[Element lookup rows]
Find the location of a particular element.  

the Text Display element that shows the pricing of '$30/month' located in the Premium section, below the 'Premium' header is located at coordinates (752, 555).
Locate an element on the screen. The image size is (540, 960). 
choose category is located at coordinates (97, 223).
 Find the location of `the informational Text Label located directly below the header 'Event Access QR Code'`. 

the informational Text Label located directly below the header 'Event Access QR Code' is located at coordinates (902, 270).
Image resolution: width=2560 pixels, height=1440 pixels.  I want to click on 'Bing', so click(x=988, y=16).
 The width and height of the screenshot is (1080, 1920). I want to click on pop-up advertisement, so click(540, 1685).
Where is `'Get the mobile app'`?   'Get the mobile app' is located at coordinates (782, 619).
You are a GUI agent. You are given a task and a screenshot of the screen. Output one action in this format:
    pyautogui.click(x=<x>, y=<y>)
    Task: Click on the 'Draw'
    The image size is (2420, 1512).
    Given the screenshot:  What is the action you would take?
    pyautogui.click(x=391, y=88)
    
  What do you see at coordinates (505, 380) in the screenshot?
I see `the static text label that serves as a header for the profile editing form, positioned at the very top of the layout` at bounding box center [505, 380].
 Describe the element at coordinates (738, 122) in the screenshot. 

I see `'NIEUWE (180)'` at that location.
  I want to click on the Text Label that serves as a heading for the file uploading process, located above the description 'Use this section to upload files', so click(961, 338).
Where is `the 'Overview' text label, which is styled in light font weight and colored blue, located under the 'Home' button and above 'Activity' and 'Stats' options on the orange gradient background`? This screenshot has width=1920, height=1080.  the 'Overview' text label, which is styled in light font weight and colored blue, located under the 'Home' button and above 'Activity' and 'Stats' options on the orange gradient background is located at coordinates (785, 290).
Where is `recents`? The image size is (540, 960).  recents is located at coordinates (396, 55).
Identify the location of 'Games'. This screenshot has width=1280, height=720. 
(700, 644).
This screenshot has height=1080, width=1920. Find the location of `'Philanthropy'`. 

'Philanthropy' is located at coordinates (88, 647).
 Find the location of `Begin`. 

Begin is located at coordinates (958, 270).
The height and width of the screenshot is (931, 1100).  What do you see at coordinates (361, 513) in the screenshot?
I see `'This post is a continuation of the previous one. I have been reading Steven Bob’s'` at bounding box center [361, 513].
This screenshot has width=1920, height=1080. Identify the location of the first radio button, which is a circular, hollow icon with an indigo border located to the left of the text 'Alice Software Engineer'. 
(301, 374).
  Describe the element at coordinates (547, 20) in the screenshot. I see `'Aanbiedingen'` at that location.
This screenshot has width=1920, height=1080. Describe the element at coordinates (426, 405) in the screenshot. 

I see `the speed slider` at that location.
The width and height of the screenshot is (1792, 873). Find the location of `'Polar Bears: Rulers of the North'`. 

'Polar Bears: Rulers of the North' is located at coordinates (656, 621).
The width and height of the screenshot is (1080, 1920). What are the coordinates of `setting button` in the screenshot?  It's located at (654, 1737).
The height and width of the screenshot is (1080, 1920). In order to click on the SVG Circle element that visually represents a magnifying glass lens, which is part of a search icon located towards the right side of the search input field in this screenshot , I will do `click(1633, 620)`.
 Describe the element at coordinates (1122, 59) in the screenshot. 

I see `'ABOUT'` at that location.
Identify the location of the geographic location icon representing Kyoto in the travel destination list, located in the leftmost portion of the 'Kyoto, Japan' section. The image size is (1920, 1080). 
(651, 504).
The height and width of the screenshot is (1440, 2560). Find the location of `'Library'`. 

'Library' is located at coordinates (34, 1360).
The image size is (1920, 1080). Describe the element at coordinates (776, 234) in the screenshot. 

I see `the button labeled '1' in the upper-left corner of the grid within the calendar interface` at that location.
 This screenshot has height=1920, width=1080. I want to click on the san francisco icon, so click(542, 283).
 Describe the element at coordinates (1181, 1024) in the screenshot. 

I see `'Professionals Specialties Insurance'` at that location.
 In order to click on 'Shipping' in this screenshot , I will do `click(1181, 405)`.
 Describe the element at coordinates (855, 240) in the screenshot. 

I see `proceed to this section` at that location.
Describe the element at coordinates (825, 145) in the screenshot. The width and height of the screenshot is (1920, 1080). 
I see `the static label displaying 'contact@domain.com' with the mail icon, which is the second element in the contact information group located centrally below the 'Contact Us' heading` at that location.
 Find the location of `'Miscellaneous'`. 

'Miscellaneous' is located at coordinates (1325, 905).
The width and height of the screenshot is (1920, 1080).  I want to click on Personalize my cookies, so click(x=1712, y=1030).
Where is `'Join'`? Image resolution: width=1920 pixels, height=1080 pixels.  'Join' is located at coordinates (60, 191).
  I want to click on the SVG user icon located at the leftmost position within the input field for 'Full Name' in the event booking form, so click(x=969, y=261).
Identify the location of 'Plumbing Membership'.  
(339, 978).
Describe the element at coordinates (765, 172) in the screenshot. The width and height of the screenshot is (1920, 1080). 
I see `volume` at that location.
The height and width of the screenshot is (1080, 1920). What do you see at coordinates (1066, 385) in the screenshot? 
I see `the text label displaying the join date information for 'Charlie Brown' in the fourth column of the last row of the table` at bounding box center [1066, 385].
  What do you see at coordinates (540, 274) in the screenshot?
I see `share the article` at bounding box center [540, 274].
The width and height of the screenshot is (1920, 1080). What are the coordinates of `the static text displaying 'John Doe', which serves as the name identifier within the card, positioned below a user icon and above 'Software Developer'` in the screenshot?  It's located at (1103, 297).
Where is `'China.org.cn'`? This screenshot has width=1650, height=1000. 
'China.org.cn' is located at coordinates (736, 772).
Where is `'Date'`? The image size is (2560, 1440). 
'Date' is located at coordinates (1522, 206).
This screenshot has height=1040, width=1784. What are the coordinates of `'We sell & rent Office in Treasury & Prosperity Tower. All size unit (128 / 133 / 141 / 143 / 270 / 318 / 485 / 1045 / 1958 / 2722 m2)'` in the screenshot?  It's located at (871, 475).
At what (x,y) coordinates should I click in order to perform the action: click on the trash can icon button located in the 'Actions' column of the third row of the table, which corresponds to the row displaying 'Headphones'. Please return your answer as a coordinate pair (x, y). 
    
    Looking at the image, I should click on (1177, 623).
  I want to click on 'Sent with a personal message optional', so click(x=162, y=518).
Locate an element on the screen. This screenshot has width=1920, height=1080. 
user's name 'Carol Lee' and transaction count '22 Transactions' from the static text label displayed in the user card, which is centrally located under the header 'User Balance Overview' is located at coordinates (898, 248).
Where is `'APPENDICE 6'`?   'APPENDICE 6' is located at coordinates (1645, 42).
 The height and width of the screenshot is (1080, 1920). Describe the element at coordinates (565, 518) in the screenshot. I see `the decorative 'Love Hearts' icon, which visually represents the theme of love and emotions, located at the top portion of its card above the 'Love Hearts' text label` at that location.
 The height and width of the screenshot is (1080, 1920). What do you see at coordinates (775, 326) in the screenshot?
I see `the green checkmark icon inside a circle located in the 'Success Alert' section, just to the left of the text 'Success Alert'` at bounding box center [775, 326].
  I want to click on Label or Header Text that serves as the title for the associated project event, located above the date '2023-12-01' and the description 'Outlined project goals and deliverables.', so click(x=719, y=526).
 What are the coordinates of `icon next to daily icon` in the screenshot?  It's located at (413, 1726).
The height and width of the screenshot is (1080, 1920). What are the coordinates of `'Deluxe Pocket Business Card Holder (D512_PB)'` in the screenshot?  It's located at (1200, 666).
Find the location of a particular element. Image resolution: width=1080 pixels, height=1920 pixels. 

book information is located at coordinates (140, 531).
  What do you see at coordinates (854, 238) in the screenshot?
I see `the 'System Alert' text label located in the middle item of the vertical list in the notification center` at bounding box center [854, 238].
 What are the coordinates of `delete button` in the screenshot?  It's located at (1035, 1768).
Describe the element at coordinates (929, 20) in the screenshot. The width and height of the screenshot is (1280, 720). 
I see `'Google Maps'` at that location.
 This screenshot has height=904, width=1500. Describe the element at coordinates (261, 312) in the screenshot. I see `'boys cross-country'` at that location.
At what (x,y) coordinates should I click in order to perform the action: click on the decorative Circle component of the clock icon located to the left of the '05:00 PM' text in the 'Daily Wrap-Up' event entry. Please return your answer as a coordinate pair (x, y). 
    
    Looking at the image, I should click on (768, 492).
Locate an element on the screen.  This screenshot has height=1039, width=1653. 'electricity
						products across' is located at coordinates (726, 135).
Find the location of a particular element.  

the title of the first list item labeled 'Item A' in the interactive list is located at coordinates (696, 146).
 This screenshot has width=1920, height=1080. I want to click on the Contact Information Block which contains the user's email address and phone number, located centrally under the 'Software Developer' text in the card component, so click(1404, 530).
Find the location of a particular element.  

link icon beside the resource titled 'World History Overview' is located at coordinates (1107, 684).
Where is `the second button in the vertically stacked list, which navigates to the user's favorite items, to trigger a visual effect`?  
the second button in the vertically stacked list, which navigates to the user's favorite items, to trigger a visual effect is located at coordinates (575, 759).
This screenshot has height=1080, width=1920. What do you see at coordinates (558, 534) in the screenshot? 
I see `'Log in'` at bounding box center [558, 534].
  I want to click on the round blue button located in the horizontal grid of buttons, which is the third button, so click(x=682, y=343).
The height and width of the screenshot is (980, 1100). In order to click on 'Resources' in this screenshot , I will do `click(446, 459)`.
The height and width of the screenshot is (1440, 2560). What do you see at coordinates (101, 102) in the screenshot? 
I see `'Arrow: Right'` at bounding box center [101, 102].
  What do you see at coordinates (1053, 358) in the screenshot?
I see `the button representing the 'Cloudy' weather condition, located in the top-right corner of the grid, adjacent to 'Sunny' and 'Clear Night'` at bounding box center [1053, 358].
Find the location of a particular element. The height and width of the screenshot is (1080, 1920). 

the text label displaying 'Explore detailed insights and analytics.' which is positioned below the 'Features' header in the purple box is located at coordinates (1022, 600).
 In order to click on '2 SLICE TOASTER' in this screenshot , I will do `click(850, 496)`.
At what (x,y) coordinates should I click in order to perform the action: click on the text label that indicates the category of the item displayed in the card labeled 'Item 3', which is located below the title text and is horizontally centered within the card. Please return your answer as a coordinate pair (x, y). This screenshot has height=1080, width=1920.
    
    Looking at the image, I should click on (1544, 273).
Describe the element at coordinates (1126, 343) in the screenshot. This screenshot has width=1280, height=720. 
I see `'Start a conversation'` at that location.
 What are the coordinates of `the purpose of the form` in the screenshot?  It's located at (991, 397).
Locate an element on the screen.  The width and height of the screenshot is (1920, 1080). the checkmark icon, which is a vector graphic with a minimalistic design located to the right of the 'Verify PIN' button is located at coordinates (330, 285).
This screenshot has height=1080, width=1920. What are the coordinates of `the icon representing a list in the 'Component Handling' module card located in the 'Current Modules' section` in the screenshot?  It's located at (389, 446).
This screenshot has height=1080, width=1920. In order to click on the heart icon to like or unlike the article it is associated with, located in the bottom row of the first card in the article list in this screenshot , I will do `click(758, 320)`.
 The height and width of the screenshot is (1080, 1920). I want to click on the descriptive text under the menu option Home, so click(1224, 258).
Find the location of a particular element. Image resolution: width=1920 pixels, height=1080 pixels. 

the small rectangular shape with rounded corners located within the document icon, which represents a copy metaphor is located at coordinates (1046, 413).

What you will do:
How many lines in the rows above contain the string "leftmost"? Reply with the number alone.

Solution to this task:
2